A medida encerra a cobrança de 20% que incidia sobre essas compras e ficou conhecida como “taxa das blusinhas”. A nova legislação também reduz de 60% para 30% a tarifa aplicada a mercadorias de até R$ 3 mil por remessa.
Mudanças na tributação
A legislação autoriza o Ministério da Fazenda a alterar as alíquotas de importação previstas nas regras. O tratamento tributário poderá variar conforme o meio usado para a importação e a adesão das plataformas ao programa de conformidade da Receita Federal.
O governo também poderá definir limites para a quantidade e a frequência das compras. A medida prevê ainda mecanismos para impedir o fracionamento artificial de remessas e o uso do regime simplificado para fins comerciais ou de revenda.

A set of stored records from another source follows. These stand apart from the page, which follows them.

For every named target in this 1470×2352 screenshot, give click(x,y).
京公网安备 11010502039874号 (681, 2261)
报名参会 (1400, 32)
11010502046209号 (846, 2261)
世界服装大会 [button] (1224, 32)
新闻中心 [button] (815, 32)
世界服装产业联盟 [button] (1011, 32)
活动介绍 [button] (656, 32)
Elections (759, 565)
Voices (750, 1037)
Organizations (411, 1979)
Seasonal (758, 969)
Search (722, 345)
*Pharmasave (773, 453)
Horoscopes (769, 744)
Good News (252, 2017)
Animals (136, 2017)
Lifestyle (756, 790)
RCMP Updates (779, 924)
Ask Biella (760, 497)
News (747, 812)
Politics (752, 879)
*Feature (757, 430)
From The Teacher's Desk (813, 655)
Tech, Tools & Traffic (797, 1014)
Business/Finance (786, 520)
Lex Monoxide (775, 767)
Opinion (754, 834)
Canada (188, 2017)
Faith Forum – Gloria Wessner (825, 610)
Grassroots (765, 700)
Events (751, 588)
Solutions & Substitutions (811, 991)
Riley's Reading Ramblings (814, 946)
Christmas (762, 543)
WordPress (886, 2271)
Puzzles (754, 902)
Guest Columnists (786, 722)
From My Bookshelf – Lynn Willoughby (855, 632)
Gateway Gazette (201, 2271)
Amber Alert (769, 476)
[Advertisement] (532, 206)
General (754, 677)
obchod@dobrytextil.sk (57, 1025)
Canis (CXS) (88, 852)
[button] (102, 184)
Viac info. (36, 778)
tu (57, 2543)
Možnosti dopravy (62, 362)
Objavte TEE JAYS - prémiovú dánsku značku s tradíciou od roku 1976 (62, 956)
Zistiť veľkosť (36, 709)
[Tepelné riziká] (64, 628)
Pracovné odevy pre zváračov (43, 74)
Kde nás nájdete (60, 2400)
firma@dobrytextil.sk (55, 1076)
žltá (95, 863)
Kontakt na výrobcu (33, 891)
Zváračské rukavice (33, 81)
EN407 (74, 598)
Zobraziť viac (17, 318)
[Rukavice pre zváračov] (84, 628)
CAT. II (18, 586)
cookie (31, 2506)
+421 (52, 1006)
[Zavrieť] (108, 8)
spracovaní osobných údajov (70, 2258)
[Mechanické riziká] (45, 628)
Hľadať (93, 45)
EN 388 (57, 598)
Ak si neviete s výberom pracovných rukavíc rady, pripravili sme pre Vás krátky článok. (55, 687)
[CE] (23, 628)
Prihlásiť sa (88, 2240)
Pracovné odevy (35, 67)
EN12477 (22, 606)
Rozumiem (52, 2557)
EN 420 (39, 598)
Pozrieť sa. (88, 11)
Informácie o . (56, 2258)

Durante a cerimônia de sanção, Lula defendeu a mudança e questionou a cobrança de imposto sobre compras de pequeno valor feitas por consumidores que não têm acesso a produtos adquiridos em viagens internacionais.
Medicamentos
O texto sancionado também isenta do imposto de importação os medicamentos que não tenham versão similar disponível no Brasil.
A proposta prevê avaliações periódicas dos efeitos econômicos da medida pelo Ministério da Fazenda. A análise deverá contar com a participação de setores como os de têxteis e vestuário, calçados, acessórios, brinquedos e cosméticos.
Além disso, o regime de tributação diferenciado deverá ser avaliado anualmente pelo Congresso Nacional.
Reação de empresários
A redução da tributação enfrentou resistência de setores empresariais brasileiros, que apontam concorrência desleal com empresas estrangeiras, principalmente da China. Segundo representantes do setor, a entrada de produtos importados por preços menores pode afetar empresas e empregos no país.
Lula, porém, afirmou que o governo não espera prejuízos significativos para o comércio nacional com a mudança.